Defendant's final argument regarding Plaintiff's fraud claim is that Plaintiff has not sufficiently pled the elements of fraud. The elements of fraud are as follows:

(1) A specific false representation of material facts; (2) knowledge by the person who made it of its falsity; (3) ignorance of its falsity by the person to whom it was made; (4) the intention that it should be acted upon; and (5) the plaintiff acted upon it to his damage.

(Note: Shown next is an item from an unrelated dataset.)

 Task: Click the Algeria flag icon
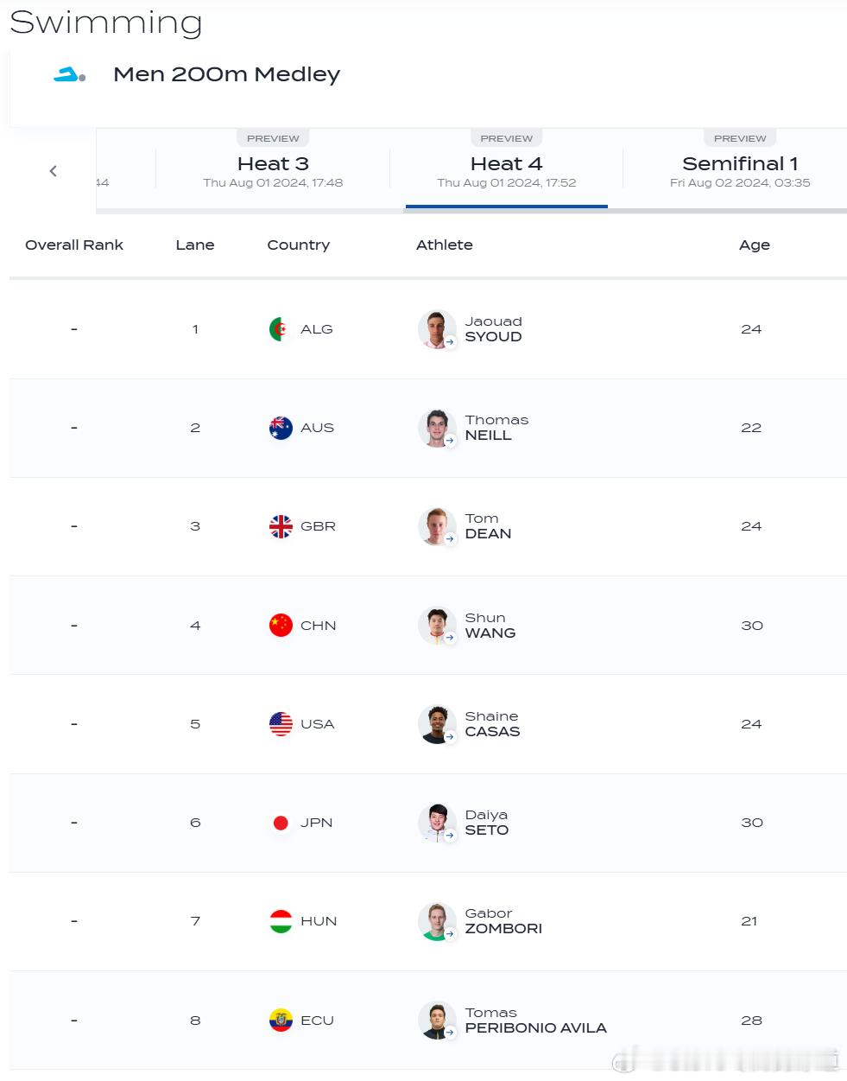(281, 329)
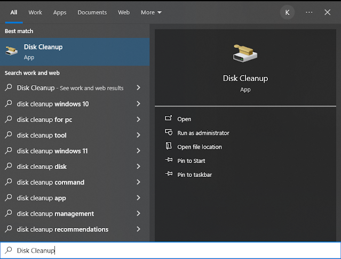Choose Run as administrator

(x=203, y=133)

Christidis v. First Pennsylvania Mortgage Trust , 717 F.2d 96, 99 (3d Cir. 1983) (citation omitted). Plaintiff alleges that Defendant knew that its patients' plan required it to collect certain charges and that Defendant did not collect these charges (Compl. ¶ 33, 34, 36-37). Plaintiff also contends that the claims submitted to it by Defendant contained misrepresentations as to whether the claims were eligible for coverage, Defendant intended for Plaintiff to rely on these misrepresentations, and Plaintiff did in fact rely on them by paying the claims (Id. ¶ 53-56). Finally, Plaintiff has alleged damages as a result of the misrepresentations (Id. ¶ 57). These allegations are sufficient to state a claim for fraud. Accordingly, Defendant's Motion to Dismiss is denied.

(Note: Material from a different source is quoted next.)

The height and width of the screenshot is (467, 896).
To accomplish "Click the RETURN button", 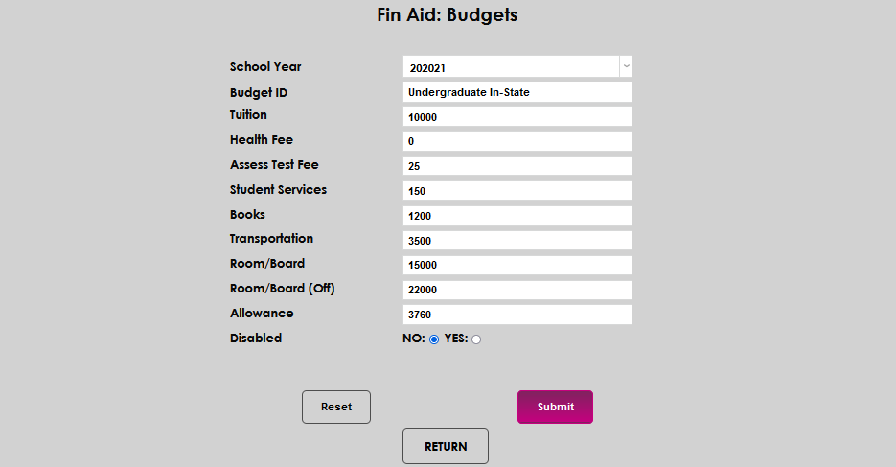I will click(446, 446).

c. Unjust Enrichment Claim

Defendant argues that Plaintiff has not set forth sufficient facts to state a claim for unjust enrichment. Unjust enrichment requires a plaintiff to allege that "(1) at plaintiffs expense (2) defendant received [a] benefit (3) under circumstances that would make it unjust for defendant to retain [the] benefit without paying for it." Snyder v. Farnam Companies. Inc. , 792 F.Supp.2d 712, 723-24 (D.N.J. 2011) (citation omitted). The premise of Plaintiffs Complaint is that Plaintiff mistakenly paid Defendant funds that it was not entitled to and that it would he unjust for Defendant to keep these funds. See remier Pork L.L.C. v. Westin, Inc., No. 07-1661 , 2008 WL 724352, at *14 (D.N.J. Mar. 17, 2008) (stating that unjust enrichment claims "involve either some direct relationship between the parties or a mistake on the part of the person conferring the benefit"). Therefore, Plaintiff has stated a claim for unjust enrichment and Defendant's Motion to Dismiss is denied.

IV. CONCLUSION

For the foregoing reasons, Defendants' Motion to Dismiss is denied. An appropriate order follows this Opinion.